WRITTEN REQUEST A: Reproduce the stretch of the passage on Olga and the KGB from "For a long time, many" through "the flickering candlelight.".
WRITTEN REQUEST B: Carry on the passage about the KGB's visits to Olga from the point where it stops.

TEXT PASSAGE:
For a long time, many of the mourners – students, revolutionaries, young men and women – refused to leave the burial site. They remained near the grave, recited poetry and lit candles. That evening there was a crash of thunder and a heavy downpour. People put their hands over their candles to protect them from the heavy raindrops, and still went on, reciting one poem after another in the flickering candlelight.
A couple of days after the funeral, two senior KGB officials arrived at the Little House and demanded that Olga hand over the manuscript of The Blind Beauty. When she put up a valiant fight, saying it was not hers to give, one of the men replied: ‘I should not like to have to invite Olga Vsevolodovna to come with us to a place which will certainly be more traumatic for her than this conversation in a private apartment.’ His colleague added: ‘And you should bear in mind that there are six of us in the car – we can take the manuscript by force if needs be.’
Already it had begun. On 16 August, less than three months after they took The Blind Beauty, the KGB arrived at Olga’s door once more. A ruddy-cheeked fat man wearing a light-coloured mackintosh burst into her living room and, with a self-assured smile, announced: ‘You were expecting us to come, of course, weren’t you? You didn’t imagine that your criminal activities would go unpunished?’ They ransacked the Little House, and confiscated Olga’s few remaining precious papers. Olga was then taken to the Lubyanka. Her worst fears that, unless she had the Pasternak surname, she would be vulnerable to attack – possibly death – had come true.

Data drawn from a collection:
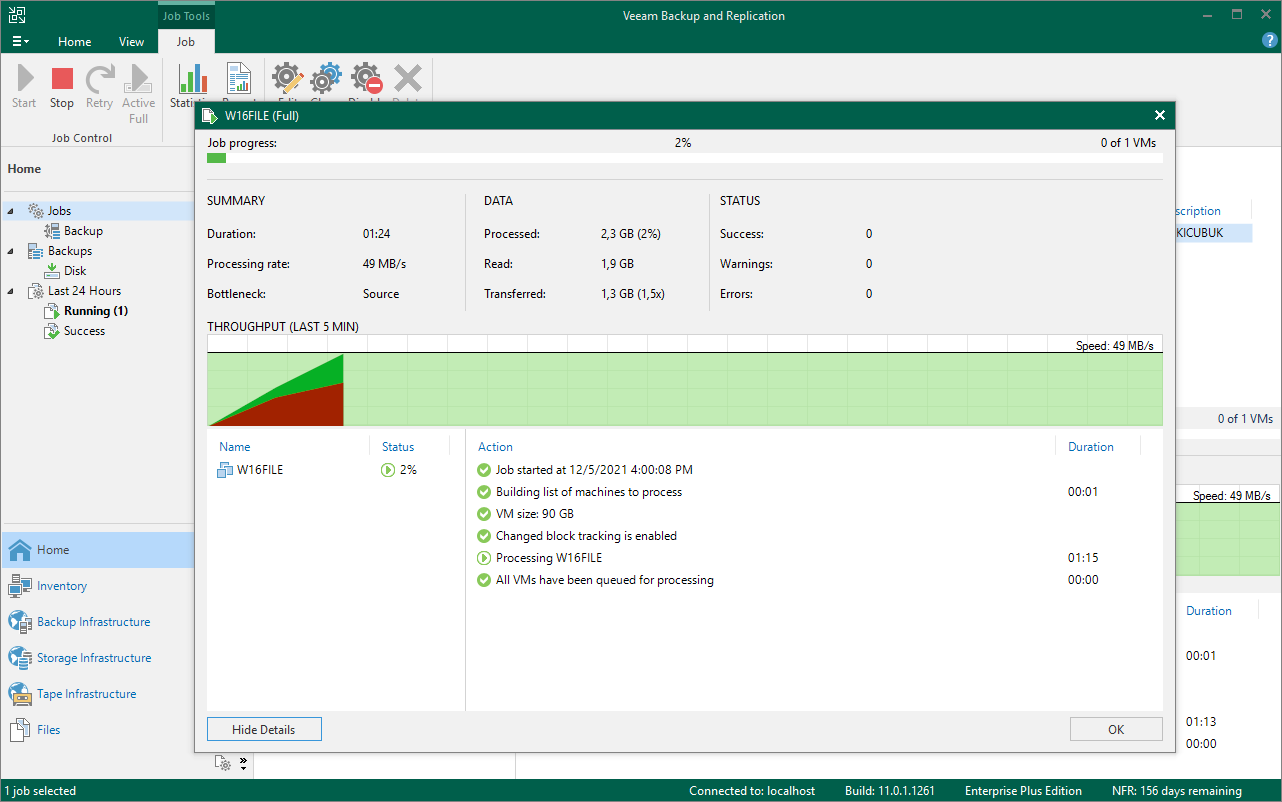Collapse the Backups tree node

point(12,251)
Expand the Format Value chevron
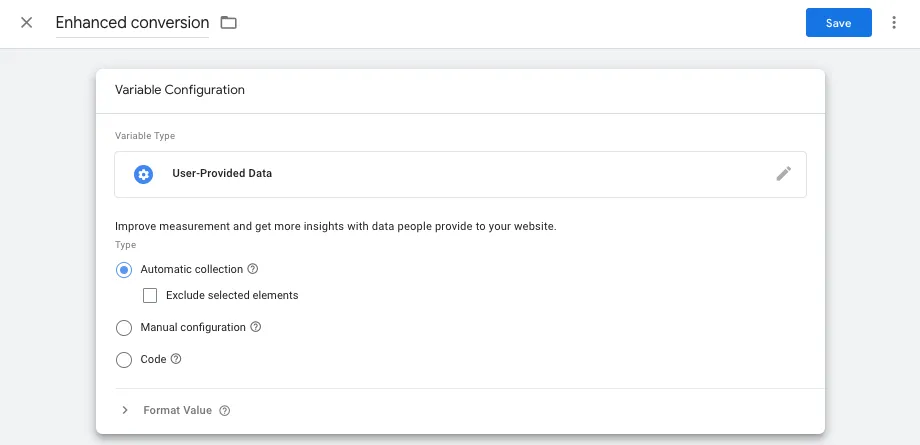This screenshot has width=920, height=445. click(124, 410)
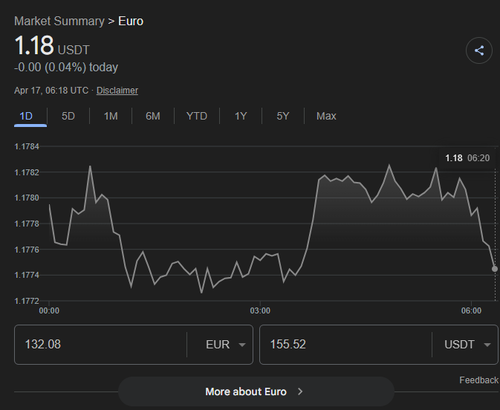Image resolution: width=500 pixels, height=410 pixels.
Task: Click the chart endpoint marker at 06:20
Action: [495, 269]
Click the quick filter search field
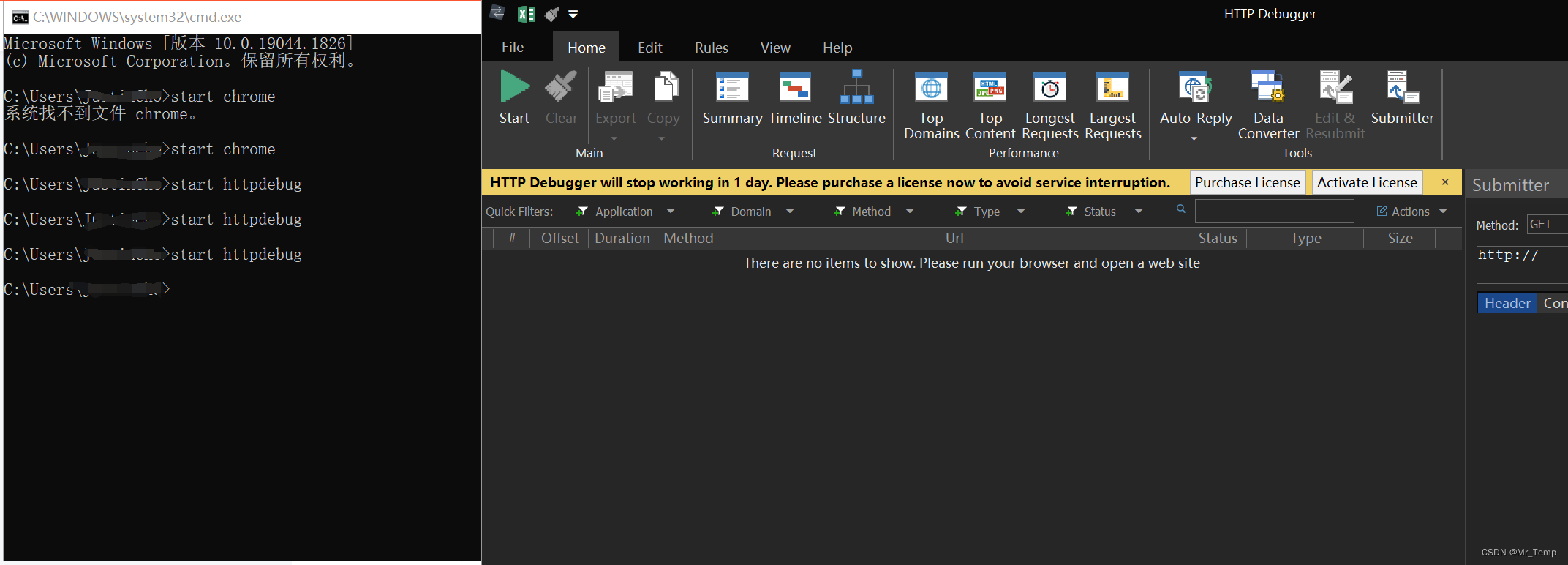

RIGHT ANSWER A:
For a long time, many of the mourners – students, revolutionaries, young men and women – refused to leave the burial site. They remained near the grave, recited poetry and lit candles. That evening there was a crash of thunder and a heavy downpour. People put their hands over their candles to protect them from the heavy raindrops, and still went on, reciting one poem after another in the flickering candlelight.

RIGHT ANSWER B:
‘It was clear that they had decided not to go after Pasternak,’ Irina wrote. ‘They were after something else. Was it not just pure vengeance? … He had not budged one bit from his views and he had died in his bed. Now he was considered a hero! It was unbearable, but now the machine was switched on to destroy, to humiliate and to flatten. There was no need to kill you. All it took was to make fun of you, to tarnish you in front of the rest of the world, to extract confessions from you and to make you crawl on your stomach.’
‘Pasternak was too outstanding a figure to be permanently labelled as an “enemy”,’ Olga commented later. ‘And after his death, therefore, when there was no longer any fear that he might spring some new surprise on them (as he had done with the Nobel Prize poem) the powers-that-be decided it would be better to elevate him to the pantheon of Soviet Literature.’ Even his sworn enemy, Surkov, did a complete volte-face, declaring Pasternak ‘an honest poet who he personally respected’. Surkov’s venom was now turned towards Olga. ‘Pasternak’s friend Ivinskaya’ he declared was ‘an adventuress who got him to write Doctor Zhivago, and then to send it abroad, so that she would enrich herself’.
On 30 January 1961 the American magazine Newsweek reported on Olga’s imprisonment:
Obviously justice was less important than revenge, a revenge that the Kremlin’s cultural organization men had not dared to take on the world-renowned Pasternak himself just as they had not dared to punish the celebrated pianist Sviatoslav Richter for playing at Pasternak’s funeral. Beyond that, most Western experts saw another motive. If Mrs Ivinskaya could be smeared as a ‘femme fatale’ who had ‘corrupted’ the ageing author, the government could escape the embarrassment of Dr Zhivago and reclaim the younger Pasternak as a great Soviet poet. An official committee in Moscow had already been established to do that, but the world would scarcely accept Pasternak’s truth being turned into such a fraud.
Olga was officially arrested on the 18 August 1960. A few weeks later, on 5 September, the KGB came for Irina.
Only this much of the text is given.